The exchange ratio being discussed is roughly 0.8 shares of NextEra for every Dominion share, according to Bloomberg's sources who asked not to be named because the details aren't public. There's also a small cash component attached.
Dominion's shares closed recently at a market cap of about $54 billion. NextEra is discussing paying a premium of roughly 22% above current market value.
Announcement Could Come Monday
According to Bloomberg, a deal announcement could come as soon as Monday, May 19, 2026. That's the same timeline that was floated in the initial reports from May 16 — meaning talks have progressed, not stalled.
Energy Connects, citing Bloomberg, noted that as of the initial May 16 report, "an agreement hasn't been reached and talks could still end without one." That caveat still applies. But the fact that specific share prices are now leaking suggests negotiators are deep in the details.
What This Deal Actually Is
Combined enterprise value — including debt — would hit approximately $419 billion, according to data compiled by Bloomberg.
NextEra is already the largest US utility by market capitalization and the country's biggest renewable energy developer, according to Energy Connects. Dominion brings something NextEra desperately wants: a massive footprint inside PJM Interconnection, the largest electric grid in the country, stretching from Washington, D.C. to Chicago.
Northern Virginia — smack in the middle of PJM territory — is home to the largest concentration of data centers in the United States. That's the real prize here.
What Mainstream Coverage Is Missing
Most of the reporting is treating this as a clean AI-demand story: data centers need power, utilities need money, everyone wins. That framing is incomplete.
Regulatory risk is enormous. This isn't two midsize companies merging. This would be the largest utility deal in American history — by a lot. Federal regulators at FERC, state public utility commissions in Virginia, North Carolina, South Carolina, and Ohio, and potentially the DOJ antitrust division all get a say. NextEra's last major acquisition attempt — a run at Duke Energy in 2020 — failed. Paul Patterson, analyst at Glenrock Associates, acknowledged the pattern to Bloomberg: "It's a consolidating industry. If Dominion is willing to sell, it does not surprise me that NextEra might want to buy it given its history of prior acquisition attempts."
Those prior attempts didn't close, a detail worth remembering.
When utilities merge, the cost savings don't automatically flow to customers.
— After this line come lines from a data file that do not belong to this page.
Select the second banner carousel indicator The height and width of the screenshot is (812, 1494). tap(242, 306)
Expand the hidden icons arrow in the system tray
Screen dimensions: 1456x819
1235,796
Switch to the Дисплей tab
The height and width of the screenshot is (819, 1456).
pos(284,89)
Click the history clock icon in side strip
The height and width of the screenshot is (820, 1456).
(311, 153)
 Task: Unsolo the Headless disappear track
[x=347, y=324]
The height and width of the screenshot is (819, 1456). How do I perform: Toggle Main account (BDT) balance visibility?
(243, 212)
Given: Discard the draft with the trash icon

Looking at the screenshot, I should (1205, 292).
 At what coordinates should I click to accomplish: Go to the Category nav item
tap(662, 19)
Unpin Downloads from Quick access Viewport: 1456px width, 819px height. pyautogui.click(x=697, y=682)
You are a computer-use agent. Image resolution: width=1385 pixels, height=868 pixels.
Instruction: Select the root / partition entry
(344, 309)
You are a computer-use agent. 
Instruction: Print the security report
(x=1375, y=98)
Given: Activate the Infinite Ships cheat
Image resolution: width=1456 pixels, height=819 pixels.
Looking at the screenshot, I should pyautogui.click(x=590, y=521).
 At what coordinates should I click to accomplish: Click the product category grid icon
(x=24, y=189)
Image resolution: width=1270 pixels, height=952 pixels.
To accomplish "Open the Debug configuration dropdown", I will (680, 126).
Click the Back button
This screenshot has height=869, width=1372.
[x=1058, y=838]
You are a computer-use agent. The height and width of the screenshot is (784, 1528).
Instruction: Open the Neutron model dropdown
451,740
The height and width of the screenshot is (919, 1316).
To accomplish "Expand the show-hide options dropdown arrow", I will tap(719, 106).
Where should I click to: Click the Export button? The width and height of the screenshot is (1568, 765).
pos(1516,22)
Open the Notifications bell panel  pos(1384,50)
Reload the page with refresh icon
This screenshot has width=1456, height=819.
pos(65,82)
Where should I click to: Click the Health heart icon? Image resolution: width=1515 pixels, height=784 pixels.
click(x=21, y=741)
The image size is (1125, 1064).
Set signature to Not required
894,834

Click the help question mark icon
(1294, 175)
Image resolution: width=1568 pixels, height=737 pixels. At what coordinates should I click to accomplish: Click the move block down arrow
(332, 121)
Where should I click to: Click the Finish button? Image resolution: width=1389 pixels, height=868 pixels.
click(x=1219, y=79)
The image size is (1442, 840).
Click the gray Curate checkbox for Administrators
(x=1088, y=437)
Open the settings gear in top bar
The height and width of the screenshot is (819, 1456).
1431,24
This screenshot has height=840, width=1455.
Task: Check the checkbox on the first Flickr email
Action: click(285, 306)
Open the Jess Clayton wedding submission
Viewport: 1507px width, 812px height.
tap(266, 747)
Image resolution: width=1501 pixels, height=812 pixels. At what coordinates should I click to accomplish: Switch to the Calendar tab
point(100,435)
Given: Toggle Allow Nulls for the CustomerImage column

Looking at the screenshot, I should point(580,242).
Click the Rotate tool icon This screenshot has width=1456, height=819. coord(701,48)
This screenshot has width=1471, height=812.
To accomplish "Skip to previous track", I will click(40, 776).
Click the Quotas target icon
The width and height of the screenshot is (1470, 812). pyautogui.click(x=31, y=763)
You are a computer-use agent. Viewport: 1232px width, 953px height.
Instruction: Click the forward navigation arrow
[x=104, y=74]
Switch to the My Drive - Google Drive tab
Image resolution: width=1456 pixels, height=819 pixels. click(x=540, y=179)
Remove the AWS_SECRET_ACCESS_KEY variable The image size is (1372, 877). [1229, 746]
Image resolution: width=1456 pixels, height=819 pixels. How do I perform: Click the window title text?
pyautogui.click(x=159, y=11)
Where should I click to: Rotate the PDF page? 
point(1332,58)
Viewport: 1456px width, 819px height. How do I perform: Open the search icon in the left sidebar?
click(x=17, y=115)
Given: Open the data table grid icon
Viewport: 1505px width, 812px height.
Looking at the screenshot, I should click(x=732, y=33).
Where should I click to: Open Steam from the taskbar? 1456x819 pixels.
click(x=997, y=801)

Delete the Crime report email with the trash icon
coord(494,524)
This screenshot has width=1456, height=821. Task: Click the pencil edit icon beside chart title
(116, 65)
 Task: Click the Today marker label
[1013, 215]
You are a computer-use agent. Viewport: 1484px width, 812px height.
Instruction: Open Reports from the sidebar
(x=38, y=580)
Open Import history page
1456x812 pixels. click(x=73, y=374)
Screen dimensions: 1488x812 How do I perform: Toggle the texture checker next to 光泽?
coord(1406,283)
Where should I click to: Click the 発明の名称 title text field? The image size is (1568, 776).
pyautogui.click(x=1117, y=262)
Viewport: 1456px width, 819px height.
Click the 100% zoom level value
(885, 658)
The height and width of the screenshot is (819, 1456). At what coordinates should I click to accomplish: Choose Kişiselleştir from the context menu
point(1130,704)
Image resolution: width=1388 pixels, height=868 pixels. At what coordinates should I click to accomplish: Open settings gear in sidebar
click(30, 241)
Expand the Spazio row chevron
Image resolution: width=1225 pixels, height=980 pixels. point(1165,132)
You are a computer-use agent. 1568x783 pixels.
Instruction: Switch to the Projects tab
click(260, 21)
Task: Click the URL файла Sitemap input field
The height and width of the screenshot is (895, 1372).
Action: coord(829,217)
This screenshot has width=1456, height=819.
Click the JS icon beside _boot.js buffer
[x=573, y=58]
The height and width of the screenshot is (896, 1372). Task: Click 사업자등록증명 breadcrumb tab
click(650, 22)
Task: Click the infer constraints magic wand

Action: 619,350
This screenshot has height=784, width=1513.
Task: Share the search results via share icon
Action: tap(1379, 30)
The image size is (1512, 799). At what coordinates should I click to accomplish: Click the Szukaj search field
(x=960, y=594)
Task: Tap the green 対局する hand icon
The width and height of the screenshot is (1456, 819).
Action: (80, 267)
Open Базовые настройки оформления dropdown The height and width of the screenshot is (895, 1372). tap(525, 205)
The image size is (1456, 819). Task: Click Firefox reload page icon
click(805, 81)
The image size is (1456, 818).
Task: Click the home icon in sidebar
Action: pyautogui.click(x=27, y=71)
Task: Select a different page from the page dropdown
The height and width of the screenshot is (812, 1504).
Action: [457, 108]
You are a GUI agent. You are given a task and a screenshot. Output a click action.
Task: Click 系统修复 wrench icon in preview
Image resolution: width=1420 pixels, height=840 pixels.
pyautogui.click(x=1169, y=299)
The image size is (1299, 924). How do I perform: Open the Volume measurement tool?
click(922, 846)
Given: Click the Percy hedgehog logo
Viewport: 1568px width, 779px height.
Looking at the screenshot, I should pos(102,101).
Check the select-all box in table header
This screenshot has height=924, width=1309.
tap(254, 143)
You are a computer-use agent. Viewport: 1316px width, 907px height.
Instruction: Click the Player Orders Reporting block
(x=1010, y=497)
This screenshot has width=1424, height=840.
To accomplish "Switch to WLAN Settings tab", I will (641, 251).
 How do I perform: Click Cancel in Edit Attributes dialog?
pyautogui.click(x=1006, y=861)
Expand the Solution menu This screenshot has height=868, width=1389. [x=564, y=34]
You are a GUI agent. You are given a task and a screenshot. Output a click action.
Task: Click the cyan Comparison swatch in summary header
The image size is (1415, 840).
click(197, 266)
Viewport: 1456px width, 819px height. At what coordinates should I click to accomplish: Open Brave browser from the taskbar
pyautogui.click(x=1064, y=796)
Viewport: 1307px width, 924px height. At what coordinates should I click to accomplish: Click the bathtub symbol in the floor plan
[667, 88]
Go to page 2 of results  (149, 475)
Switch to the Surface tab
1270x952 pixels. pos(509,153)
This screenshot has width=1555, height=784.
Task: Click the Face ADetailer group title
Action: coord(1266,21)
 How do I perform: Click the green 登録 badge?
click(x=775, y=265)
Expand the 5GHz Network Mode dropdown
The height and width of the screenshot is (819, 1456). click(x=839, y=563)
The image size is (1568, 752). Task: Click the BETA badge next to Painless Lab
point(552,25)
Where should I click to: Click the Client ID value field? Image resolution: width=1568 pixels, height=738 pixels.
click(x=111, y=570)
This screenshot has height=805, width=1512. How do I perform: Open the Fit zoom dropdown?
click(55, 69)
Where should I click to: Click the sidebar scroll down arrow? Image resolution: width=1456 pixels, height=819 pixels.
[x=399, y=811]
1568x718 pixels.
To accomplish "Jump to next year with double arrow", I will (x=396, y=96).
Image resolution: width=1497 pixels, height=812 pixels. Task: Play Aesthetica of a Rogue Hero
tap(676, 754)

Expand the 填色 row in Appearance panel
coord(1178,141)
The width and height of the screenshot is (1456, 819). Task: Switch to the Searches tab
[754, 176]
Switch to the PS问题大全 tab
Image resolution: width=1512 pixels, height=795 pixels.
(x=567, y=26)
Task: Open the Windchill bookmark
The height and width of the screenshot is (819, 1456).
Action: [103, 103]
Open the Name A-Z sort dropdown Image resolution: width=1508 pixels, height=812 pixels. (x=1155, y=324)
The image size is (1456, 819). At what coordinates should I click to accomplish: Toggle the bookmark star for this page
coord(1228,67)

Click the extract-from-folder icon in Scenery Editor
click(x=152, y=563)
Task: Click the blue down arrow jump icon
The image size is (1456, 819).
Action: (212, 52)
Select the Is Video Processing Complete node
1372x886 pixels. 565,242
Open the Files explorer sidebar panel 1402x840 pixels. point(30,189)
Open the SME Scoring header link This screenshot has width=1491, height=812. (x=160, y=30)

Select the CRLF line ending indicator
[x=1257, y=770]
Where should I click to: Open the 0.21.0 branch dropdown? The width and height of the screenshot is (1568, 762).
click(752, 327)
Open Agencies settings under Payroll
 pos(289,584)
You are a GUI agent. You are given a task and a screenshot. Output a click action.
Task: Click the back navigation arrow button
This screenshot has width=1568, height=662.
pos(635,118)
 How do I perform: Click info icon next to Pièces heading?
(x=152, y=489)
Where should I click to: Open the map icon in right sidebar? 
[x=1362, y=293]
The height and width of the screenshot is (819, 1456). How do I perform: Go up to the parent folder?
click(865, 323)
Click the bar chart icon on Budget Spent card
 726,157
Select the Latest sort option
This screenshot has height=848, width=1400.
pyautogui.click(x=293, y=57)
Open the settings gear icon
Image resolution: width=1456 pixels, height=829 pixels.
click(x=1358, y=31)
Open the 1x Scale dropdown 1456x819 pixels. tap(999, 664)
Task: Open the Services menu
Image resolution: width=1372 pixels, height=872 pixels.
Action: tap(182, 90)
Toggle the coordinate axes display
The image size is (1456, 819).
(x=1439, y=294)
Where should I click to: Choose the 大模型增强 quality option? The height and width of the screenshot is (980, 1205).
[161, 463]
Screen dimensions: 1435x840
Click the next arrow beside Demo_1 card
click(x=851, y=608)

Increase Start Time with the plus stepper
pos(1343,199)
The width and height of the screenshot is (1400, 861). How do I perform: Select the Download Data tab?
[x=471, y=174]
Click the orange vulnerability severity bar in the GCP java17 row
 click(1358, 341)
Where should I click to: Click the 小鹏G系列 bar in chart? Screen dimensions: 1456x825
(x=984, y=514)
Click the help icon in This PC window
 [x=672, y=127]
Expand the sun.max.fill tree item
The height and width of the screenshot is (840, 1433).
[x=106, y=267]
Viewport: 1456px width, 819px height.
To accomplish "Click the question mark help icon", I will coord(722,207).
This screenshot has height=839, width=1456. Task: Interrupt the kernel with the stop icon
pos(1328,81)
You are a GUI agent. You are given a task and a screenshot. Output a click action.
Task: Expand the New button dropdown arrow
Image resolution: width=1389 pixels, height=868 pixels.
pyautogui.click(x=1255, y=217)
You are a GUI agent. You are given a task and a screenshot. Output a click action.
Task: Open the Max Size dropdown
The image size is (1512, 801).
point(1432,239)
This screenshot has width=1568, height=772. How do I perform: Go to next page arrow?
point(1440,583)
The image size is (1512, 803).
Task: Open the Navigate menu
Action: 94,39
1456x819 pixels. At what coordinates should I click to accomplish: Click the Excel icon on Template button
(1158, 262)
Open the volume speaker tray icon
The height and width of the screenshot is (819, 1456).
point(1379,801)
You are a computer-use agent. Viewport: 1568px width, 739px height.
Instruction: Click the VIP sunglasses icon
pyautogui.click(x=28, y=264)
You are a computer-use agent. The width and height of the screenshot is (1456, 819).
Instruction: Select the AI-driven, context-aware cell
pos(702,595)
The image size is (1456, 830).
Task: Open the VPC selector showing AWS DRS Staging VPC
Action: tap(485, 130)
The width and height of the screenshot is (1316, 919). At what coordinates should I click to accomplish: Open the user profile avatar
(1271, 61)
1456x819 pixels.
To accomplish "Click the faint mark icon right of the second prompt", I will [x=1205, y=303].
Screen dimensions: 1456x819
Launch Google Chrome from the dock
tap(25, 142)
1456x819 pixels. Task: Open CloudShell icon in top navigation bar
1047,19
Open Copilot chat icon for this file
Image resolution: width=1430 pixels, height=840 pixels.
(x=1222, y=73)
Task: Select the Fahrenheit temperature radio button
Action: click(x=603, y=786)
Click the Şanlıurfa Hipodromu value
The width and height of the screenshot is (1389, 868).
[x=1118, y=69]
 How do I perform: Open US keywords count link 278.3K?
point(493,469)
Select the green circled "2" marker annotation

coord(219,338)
They flow to shareholders. Virginia and the other states where Dominion operates will scrutinize whether residential and commercial ratepayers get any benefit — or just a new corporate parent with a bigger stock price.
The "green energy" angle is being front-loaded in much of the coverage. Benzinga's headline leaned hard into the AI boom framing. Bloomberg was more measured. Neither spent much time on the fact that NextEra's renewable buildout strategy has faced its own headwinds — transmission bottlenecks, interconnection queues, and project delays that have frustrated investors in recent years.
Why NextEra Wants This Now
NextEra's shares are up 16% year-to-date as of mid-May, giving it a market cap of $195 billion, according to Bloomberg. That's a strong currency for an all-stock deal. Buying Dominion with an inflated stock means NextEra is essentially using its premium valuation to pay for an asset at a relative discount.
The broader environment also favors the deal. As Energy Connects noted, the Trump administration is actively pushing grid improvements and accelerated data center development. That's a tailwind for getting federal sign-off.
What It Means for Regular People
If you live in Virginia, North Carolina, South Carolina, Ohio, or anywhere else Dominion serves power — this deal will eventually affect your electricity bill. How much and in which direction depends entirely on what state regulators extract from NextEra as a condition of approval.
If you're a Dominion shareholder, a $76-per-share offer against a stock that was trading well below that is real money.
And if you're a taxpayer watching the federal government's role in energy infrastructure — a $419 billion utility giant controlling the grid from D.C. to Chicago represents a significant concentration of power.